The China Cheat Sheet: Economic Survey Cites 'Competitor' 129 Times in Growth Blueprint
The China Cheat Sheet: Economic Survey Cites 'Competitor' 129 Times in Growth Blueprint
Subramanian drew evidence from the Chinese experience to show how the growth rate that India is targeting would only be possible on the back of a virtuous cycle — that of savings, investments and exports aided by a favourable demographics.

Despite several protests over China’s intrusion into India’s domestic markets, the neighbour country still remains the go-to destination for India’s economic lessons. This anomaly was further reinstated in the Economic Survey tabled in the Parliament on Thursday.

The annual economic document cited China’s policies 129 times in both volumes of the survey, proving once again that the road to India’s $5 trillion economy dream goes via China’s tried and tested alleys.

In the first chapter itself, chief economic adviser KV Subramanian mentioned China 39 times to drive home what our giant neighbour has done right or wrong, and where India needs to take a leaf out of its book or learn its lessons from the Chinese experiment.

Subramanian compared India's growth record to China in the last five years to showcase the commendable progress India made during Modi 1.0.

He then drew evidence from the Chinese experience to show how the growth rate that India is targeting would only be possible on the back of a virtuous cycle — that of savings, investments and exports aided by a favourable demographics.

In a reference for job creation, the CEA highlights how high growth has not been possible without the presence of these enabling factors.

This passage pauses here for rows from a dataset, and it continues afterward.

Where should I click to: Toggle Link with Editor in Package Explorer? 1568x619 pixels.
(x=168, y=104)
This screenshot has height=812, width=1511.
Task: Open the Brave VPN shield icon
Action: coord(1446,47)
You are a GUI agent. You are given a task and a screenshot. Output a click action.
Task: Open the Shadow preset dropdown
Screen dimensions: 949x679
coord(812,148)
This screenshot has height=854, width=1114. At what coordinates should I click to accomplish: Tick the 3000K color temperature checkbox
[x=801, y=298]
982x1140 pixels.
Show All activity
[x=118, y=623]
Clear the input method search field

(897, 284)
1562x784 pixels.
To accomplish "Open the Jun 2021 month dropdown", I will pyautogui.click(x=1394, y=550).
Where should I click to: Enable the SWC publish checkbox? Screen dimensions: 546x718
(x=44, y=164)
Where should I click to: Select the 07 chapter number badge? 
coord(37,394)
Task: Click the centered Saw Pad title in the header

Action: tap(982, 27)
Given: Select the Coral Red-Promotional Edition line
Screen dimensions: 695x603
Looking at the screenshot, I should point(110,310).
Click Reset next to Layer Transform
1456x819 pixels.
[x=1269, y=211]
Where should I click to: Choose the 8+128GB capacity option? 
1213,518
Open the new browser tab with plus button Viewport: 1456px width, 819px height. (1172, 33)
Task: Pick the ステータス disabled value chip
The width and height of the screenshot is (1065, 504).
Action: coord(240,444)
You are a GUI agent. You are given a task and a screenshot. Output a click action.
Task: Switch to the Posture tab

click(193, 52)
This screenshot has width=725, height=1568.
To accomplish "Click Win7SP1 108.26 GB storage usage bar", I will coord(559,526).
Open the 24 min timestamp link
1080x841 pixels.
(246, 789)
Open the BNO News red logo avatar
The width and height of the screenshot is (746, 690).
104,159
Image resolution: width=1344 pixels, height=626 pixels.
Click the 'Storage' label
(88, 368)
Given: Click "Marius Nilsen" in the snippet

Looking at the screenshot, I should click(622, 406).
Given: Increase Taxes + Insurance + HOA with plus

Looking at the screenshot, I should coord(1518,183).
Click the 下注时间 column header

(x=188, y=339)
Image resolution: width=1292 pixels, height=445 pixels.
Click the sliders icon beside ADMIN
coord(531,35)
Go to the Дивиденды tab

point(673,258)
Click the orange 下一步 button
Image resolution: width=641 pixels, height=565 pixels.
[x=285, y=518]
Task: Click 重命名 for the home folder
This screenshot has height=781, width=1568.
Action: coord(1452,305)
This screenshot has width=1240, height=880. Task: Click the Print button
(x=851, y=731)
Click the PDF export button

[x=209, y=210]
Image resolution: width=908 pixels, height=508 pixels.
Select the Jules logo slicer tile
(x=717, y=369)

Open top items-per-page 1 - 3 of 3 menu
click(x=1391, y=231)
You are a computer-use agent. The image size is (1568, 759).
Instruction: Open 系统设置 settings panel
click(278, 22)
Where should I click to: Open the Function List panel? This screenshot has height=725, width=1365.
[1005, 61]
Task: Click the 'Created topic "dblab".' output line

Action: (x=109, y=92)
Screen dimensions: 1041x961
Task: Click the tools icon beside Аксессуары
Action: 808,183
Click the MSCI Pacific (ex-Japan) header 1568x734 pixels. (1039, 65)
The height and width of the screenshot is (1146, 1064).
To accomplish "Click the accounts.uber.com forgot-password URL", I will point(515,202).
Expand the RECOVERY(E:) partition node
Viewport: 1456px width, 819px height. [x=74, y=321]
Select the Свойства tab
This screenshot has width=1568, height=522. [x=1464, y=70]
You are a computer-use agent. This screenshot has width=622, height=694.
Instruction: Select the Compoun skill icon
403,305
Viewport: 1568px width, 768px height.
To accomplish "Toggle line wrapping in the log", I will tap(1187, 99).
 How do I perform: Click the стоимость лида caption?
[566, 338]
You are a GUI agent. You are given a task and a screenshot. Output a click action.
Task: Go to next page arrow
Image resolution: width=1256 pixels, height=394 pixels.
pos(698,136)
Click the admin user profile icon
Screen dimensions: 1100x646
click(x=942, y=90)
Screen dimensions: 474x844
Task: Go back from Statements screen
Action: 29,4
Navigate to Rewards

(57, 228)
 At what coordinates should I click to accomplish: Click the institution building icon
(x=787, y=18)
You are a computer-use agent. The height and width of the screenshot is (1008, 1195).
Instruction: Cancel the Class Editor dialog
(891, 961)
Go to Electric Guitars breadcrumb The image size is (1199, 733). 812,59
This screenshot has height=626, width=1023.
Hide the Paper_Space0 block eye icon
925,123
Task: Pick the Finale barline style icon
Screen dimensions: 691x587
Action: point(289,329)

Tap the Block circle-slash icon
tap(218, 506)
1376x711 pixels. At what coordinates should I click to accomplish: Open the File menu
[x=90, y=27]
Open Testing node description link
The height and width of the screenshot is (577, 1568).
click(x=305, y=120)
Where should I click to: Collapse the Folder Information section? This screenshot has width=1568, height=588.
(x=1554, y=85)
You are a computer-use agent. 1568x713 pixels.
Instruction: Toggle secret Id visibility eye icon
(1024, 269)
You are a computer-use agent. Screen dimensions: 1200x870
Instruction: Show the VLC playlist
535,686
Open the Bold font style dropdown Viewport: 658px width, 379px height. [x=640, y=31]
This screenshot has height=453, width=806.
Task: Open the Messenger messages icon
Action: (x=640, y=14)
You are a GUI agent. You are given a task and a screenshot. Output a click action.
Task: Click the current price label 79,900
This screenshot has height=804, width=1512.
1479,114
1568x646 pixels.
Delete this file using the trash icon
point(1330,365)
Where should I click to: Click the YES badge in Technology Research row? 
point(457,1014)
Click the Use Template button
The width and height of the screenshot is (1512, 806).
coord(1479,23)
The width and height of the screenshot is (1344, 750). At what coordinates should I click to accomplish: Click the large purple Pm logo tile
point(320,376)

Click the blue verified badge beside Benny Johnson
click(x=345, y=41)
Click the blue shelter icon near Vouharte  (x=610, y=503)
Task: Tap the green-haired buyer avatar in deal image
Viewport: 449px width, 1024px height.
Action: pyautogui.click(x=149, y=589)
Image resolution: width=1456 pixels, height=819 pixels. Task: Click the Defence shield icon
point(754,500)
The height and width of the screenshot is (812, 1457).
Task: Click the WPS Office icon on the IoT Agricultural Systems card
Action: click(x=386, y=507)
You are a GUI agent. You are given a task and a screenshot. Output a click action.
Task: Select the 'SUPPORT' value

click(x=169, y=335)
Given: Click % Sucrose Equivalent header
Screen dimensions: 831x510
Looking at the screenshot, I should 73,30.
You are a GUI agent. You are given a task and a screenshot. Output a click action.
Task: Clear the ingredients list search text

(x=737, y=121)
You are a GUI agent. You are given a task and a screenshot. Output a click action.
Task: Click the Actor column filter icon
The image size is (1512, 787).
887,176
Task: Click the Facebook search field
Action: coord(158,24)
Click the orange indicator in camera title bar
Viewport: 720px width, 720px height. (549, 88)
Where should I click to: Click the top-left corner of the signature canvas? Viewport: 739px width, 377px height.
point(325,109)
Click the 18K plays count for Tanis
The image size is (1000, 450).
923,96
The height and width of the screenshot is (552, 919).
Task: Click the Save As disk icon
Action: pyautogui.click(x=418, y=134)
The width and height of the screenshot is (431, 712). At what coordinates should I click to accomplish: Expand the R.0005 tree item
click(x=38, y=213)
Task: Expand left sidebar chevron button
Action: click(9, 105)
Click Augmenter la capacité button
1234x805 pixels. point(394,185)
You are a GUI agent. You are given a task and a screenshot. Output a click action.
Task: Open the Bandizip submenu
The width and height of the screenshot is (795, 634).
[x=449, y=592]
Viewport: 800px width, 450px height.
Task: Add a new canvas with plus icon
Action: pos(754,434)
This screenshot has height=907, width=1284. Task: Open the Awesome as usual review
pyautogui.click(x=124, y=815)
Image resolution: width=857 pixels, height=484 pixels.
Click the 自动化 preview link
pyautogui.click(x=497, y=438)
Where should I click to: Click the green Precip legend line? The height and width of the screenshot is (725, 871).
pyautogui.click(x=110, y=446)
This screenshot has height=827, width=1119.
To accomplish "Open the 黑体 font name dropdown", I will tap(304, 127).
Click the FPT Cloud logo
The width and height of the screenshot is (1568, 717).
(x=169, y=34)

According to Subramanian, during the 1980-2017 period, per capita GDP in China rose in lockstep with a rise in savings, investments and exports. That is exactly how the Indian growth story will have to play out if it has to have any chance of replicating China's achievements, he said.

The CEA used a number of charts to show how China has relied primarily on savings and investment with consumption decreasing significantly as a share of GDP. "China remains an investment-driven economy even today with its investment and savings rates reaching about 45% of GDP even in 2017," the survey said.

According to the CEA, India is at a more favourable place than China when it comes to policy uncertainty. "While the economic policy uncertainty has been increasing across the world, including the US, UK and China; India’s economic policy uncertainty has been falling,"

Subramanian’s arguments, however, do not take into reference India’s policy tiff with China in terms of being an open economy and the massive trade deficit with the neighbour country. The references also come in stark contrast with traditional Indian trade bodies preaching economic policies starkly different from that of China.